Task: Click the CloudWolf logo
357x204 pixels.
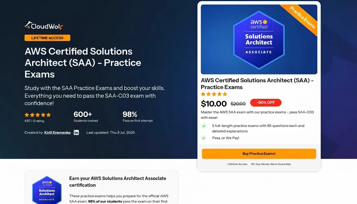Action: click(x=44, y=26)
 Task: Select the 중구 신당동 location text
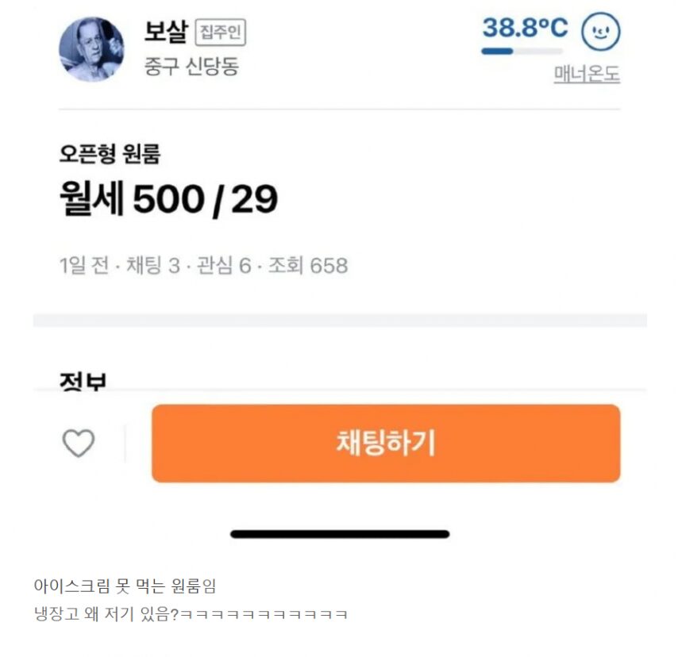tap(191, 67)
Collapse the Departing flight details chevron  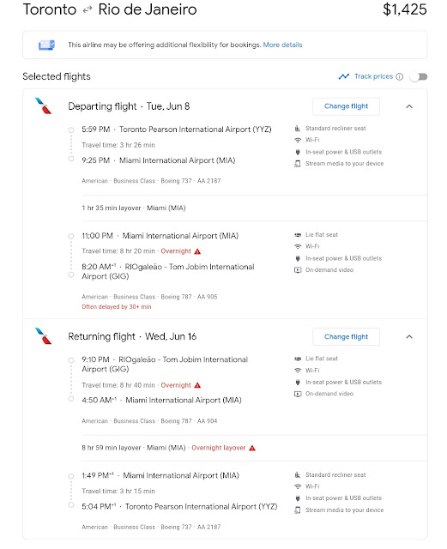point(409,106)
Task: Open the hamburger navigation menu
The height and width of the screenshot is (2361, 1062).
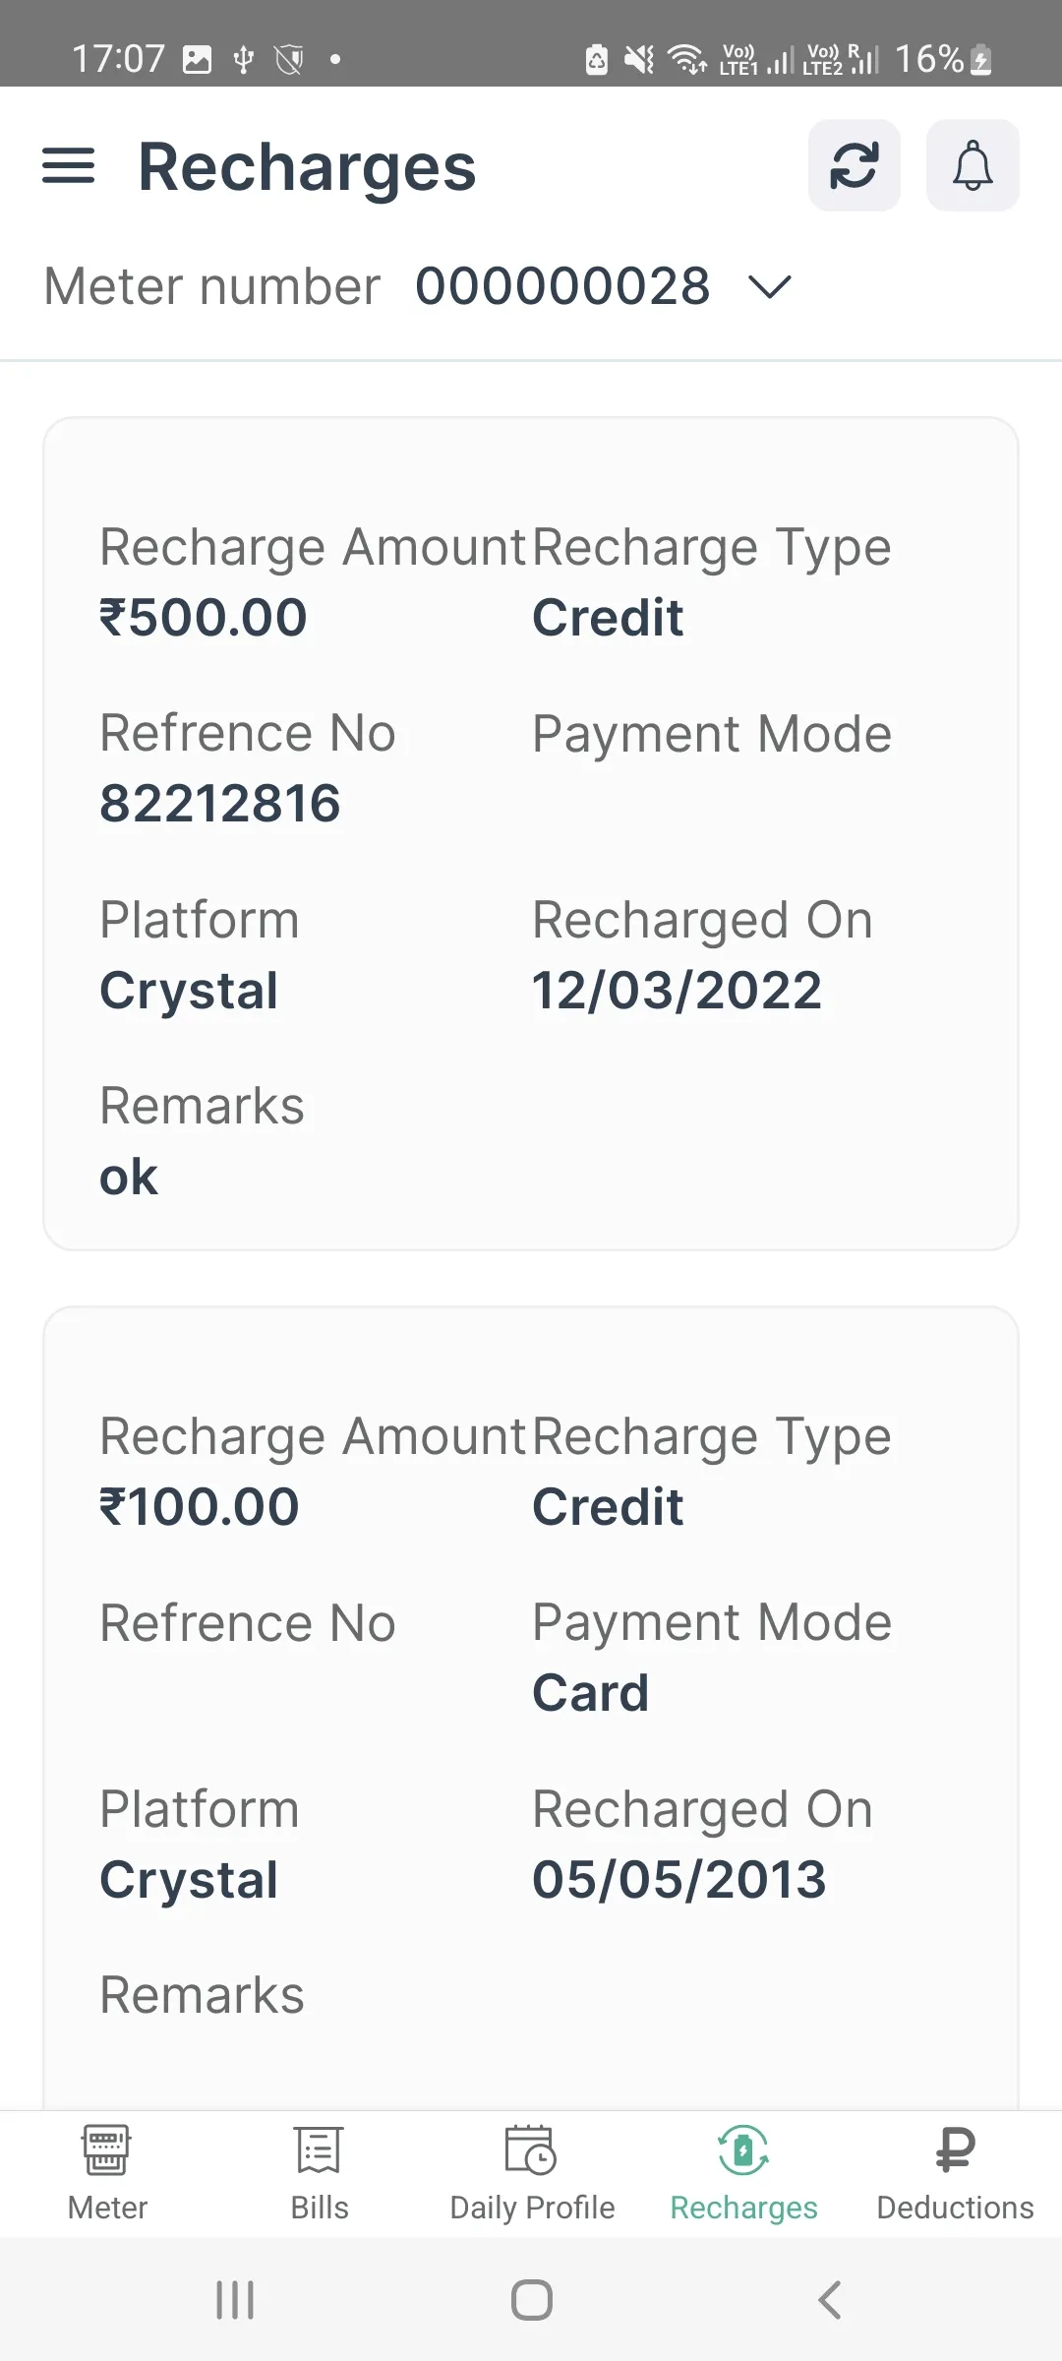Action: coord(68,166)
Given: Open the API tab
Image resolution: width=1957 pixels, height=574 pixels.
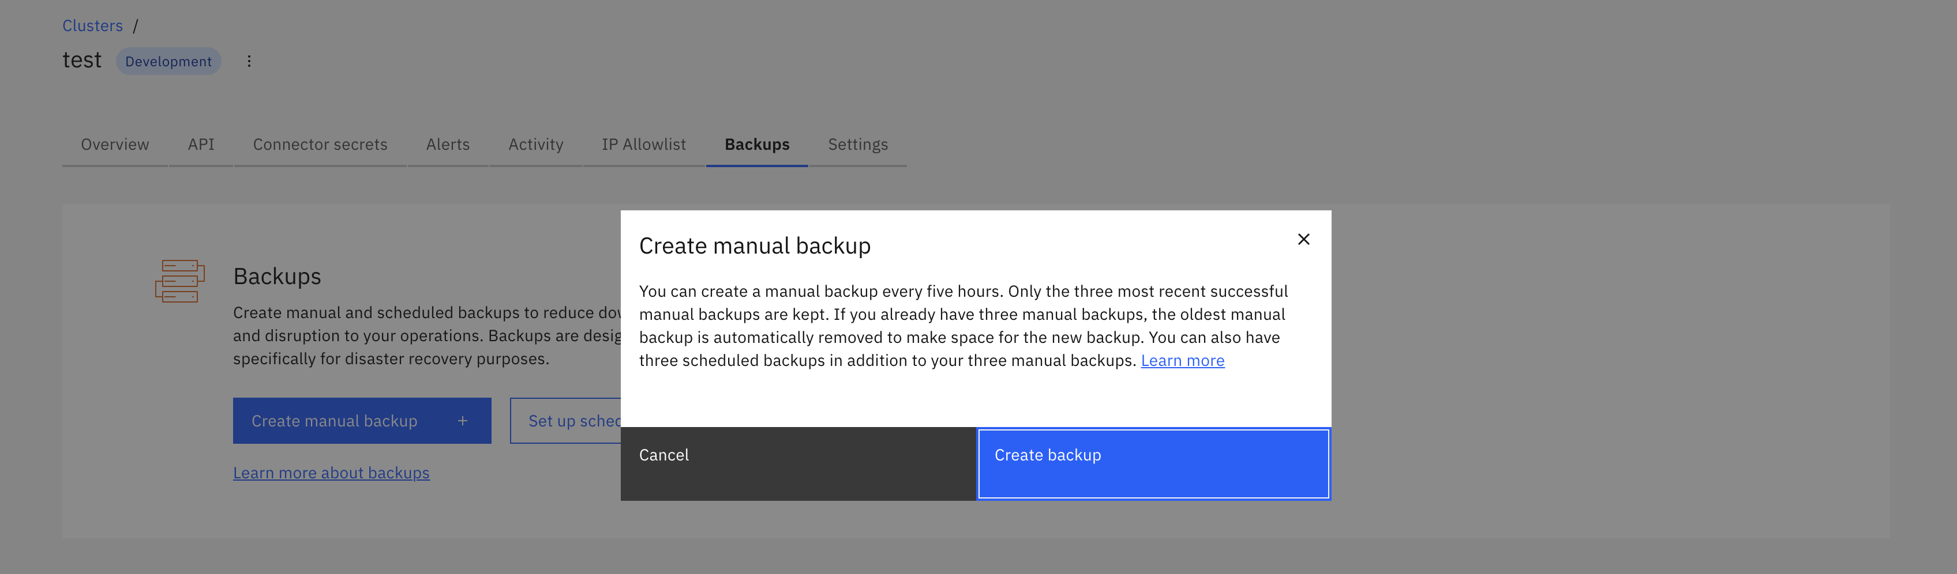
☆ ☆ ☆ ☆ ☆ ☆ ☆
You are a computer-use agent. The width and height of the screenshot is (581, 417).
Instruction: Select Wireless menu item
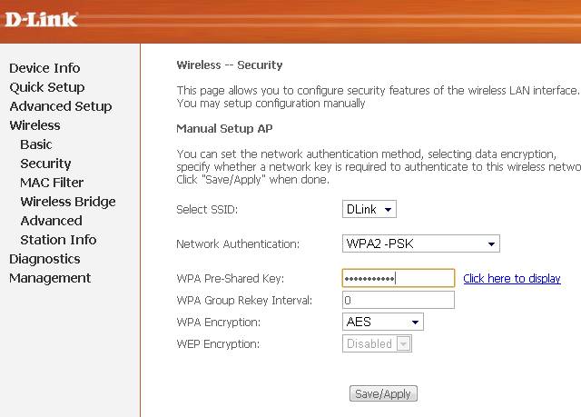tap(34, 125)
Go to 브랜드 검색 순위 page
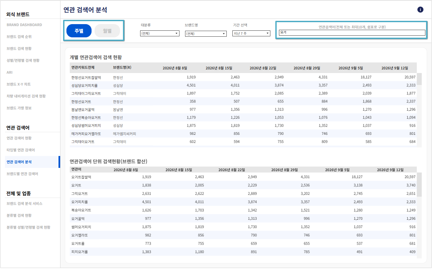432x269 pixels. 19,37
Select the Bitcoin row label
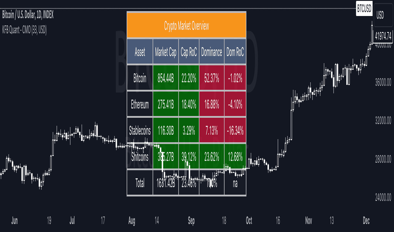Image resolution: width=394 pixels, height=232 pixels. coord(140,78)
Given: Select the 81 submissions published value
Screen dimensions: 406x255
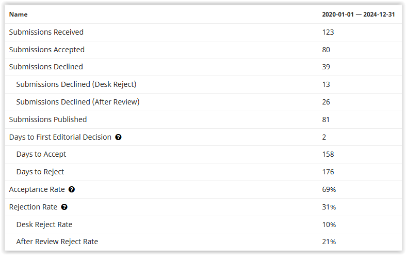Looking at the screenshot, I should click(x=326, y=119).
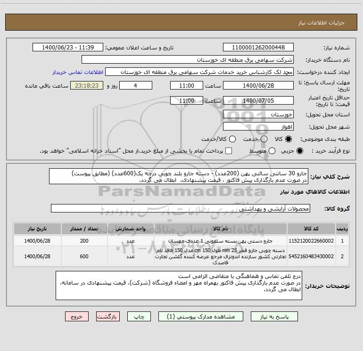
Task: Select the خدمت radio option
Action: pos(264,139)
☆ ☆ ☆ ☆ ☆ ☆ ☆
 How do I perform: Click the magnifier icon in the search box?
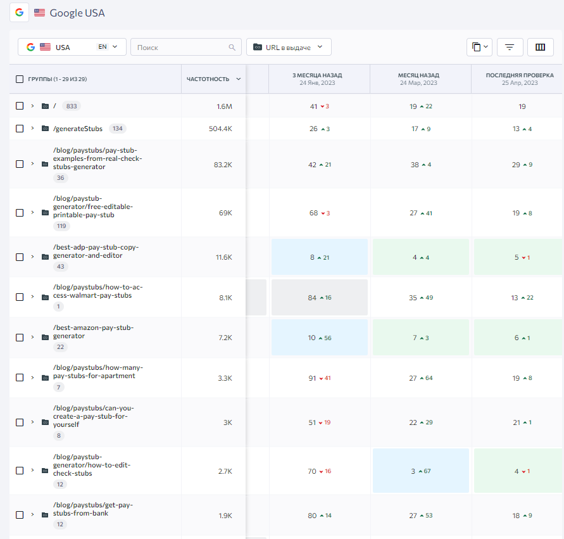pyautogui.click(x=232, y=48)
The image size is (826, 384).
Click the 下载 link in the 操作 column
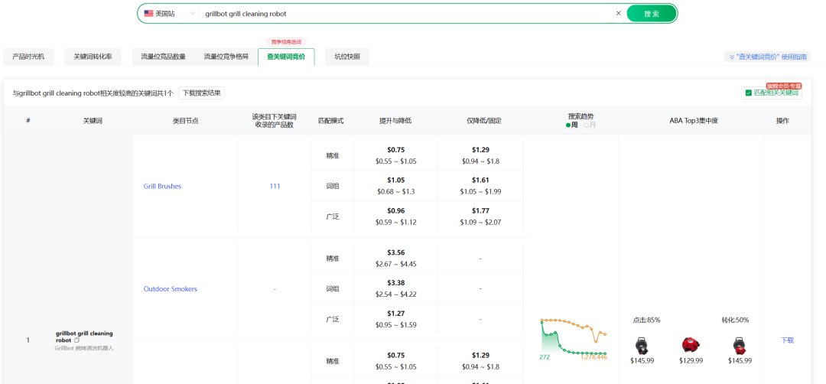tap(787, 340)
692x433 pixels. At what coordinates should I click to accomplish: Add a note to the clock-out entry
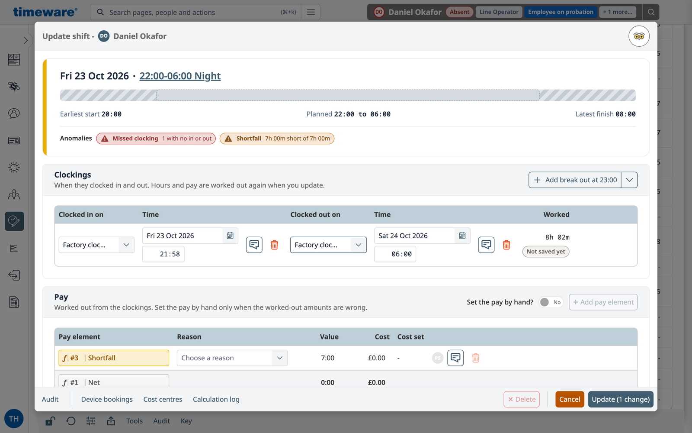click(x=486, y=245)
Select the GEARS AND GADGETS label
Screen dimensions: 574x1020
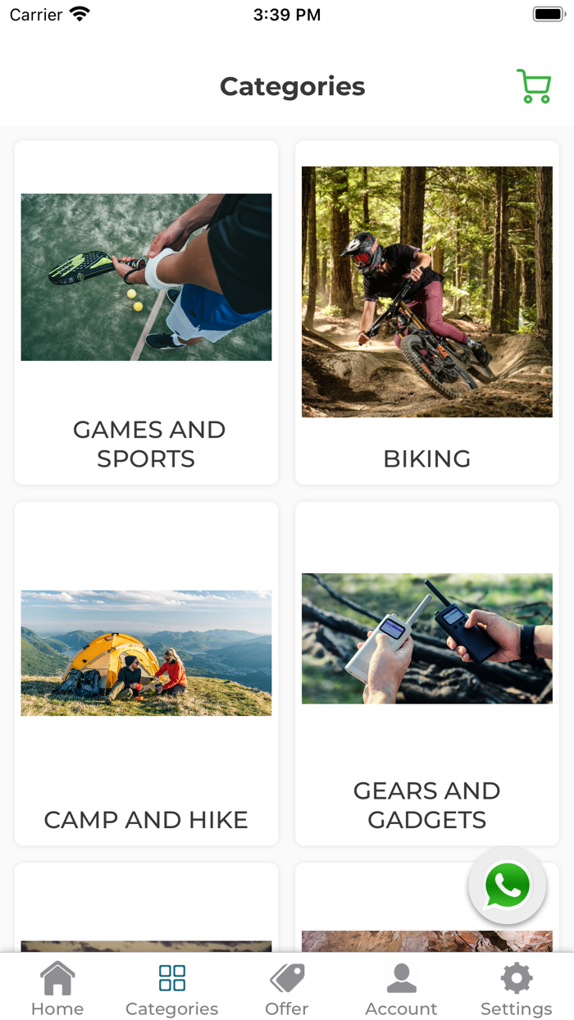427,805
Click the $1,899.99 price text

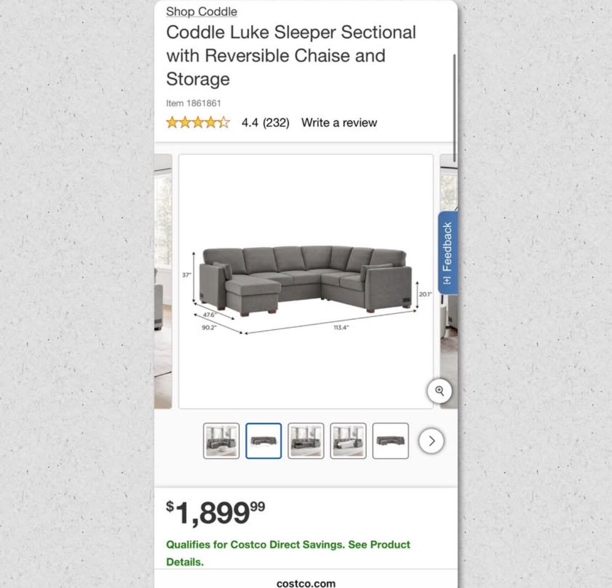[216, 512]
☆ ☆ ☆ ☆ ☆ ☆ ☆
- [PROBLEM REQUIREMENTS]
With "Open" as the word to match, copy each line of the records that has it.

- [ANSWER TO THIS TASK]
Task: Open the hamburger navigation menu
Given: Open the API tab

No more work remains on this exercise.